Sacramentals (Sing. The sacramental ) are holy signs according to the Catholic understanding, which in a certain imitation of the sacraments denote spiritual effects and are obtained through the intercession of the Church (cf. can. 1166 CIC ). They wrap themselves around the sacraments like a wreath and extend them into the everyday life of Christians. Unlike the sacraments, however, they do not work out of themselves. Its effect is based on the consecration prayer of the church and the faith and trust of the individual Christian, the donor and recipient.

Sacramentals are essential features of the church and an expression of its basic sacramental structure. The blessings are praises to God for his works and gifts. The Church encourages the faithful to appreciate and use the sacramentals, since they are an activity in the sense of the royal-priestly vocation of every Christian to shape daily life out of faith and in unity with the Church and of the gifts of God Exercising the Spirit of the Gospel.

Types of sacramentals

There are different types of sacramentals. Above all, they include ordinations and blessings, exorcisms , processions , worship celebrations and rituals . They include the consecration or blessing of persons ( virgin consecration , religious professorship , benediction of an abbot or an abbess ) as well as of objects ( altar consecration , consecration of a chalice ) and places ( church consecration , cemetery blessing ). The child blessings and meals are examples of family sacramentals. The blessing of the palm branches on Palm Sunday , the donation of the ash cross , the washing of feet on Maundy Thursday , the veneration of the cross on Good Friday , the holy water , the commemoration of baptism and the church funeral are also sacramentals.

Some ordinations have lasting effects when individuals are consecrated to Christ and to the service of the Church, or places and objects for liturgical use. These ordinations are given once and for all and are never repeated. What has once been consecrated or blessed for worship through consecration or blessing must not be misused ( CIC , can 1171). However, it can lose its consecration or blessing again ( profanation ), be it through destruction or through a decree of the competent church authority.

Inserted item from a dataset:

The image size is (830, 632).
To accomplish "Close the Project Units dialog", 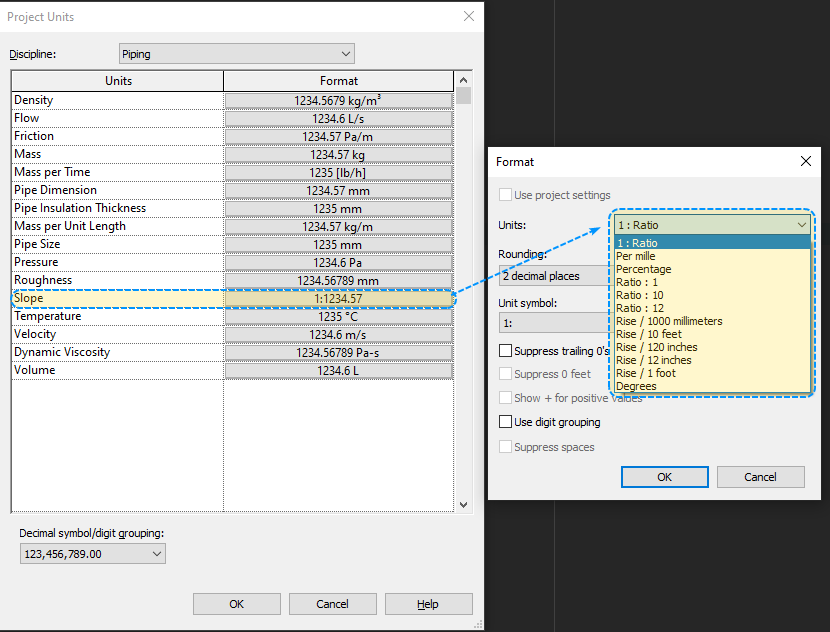I will [x=469, y=16].
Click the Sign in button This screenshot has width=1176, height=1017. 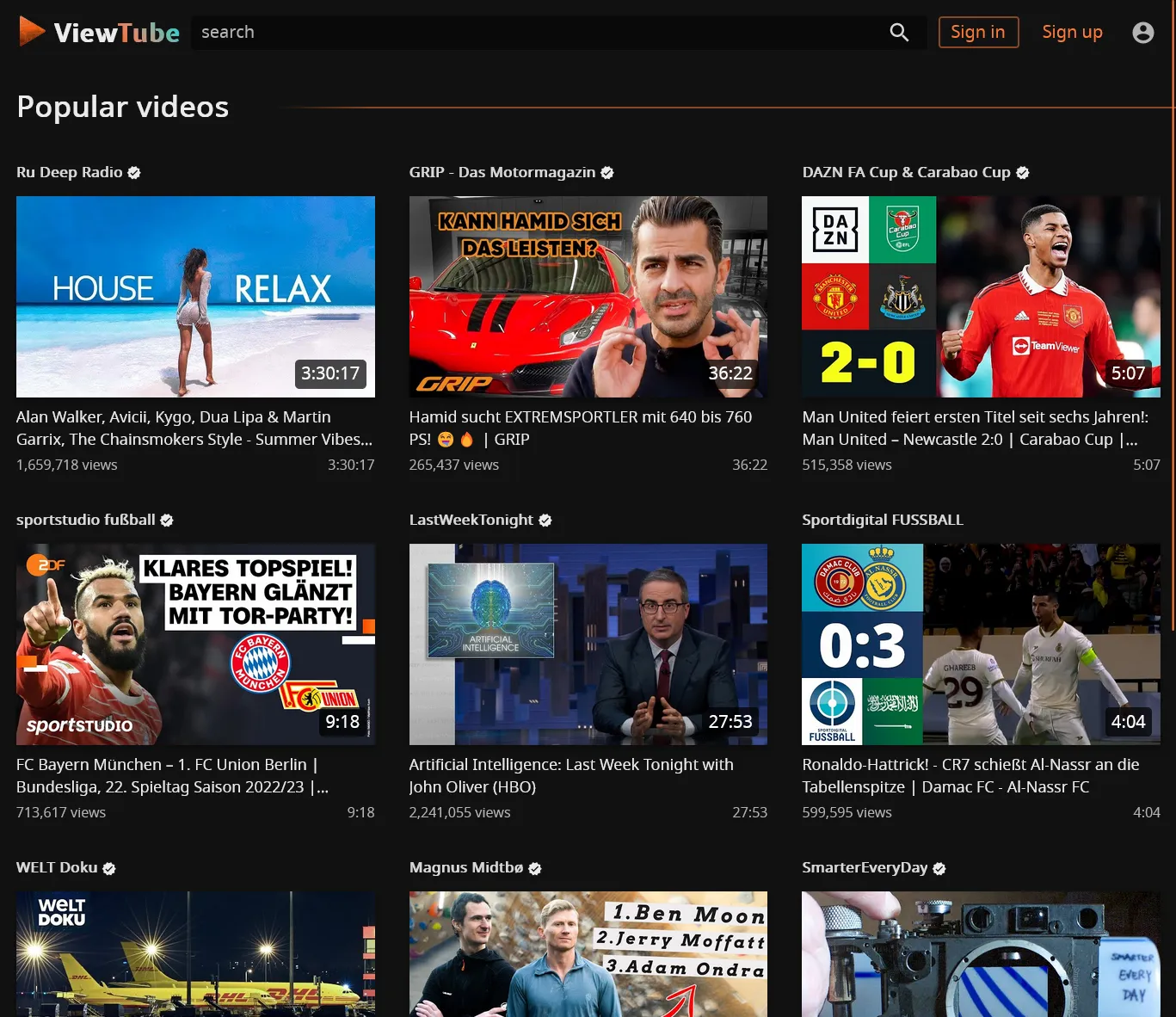click(x=978, y=32)
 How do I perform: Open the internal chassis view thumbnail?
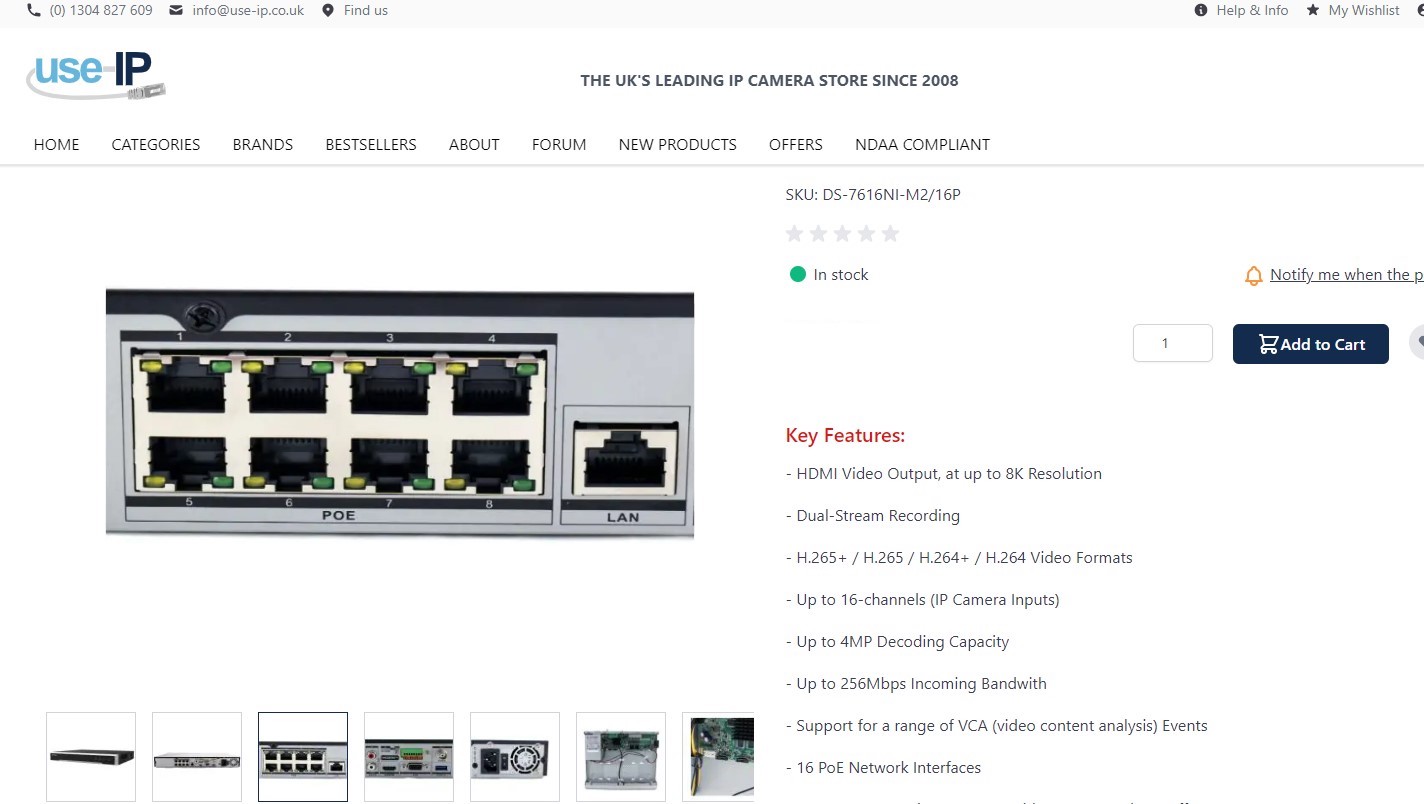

The benediction defines whether a sacramental can only be donated by clerics or those of a certain degree of ordination ( bishop , priest , deacon ) or also by lay people . The more a blessing is related to the church as such and to its sacramental center, the more it is assigned to the bearers of an ordination office in the church. For example, the blessings of public institutions are performed by a minister who represents the Church in this area. Therefore, blessings are reserved for the bishop in which a special relationship with the diocese becomes evident ; Priests, deacons or appointed laypeople bless in the life of the parish or in local public life; Parents bless in the family.

Orthodox churches

In the Orthodox Churches and in Orthodoxy, sacramentals are known as Artoklasia (breaking bread) and the great consecration of water on the day of Jesus' baptism .

Individual evidence

  1. Lexicon for Theology and Church 3 (1999), Volume 8, p. 1455.
  2. Pastoral Introduction to Benediction, No. 18.

literature

  • Catechism of the Catholic Church. Munich u. a. 1993, No. 1667-1679, pp. 446-449.
  • Romano Guardini : Of sacred signs. Mainz (1927) 1960.
  • Leonardo Boff : Little Sacraments. Düsseldorf 1976.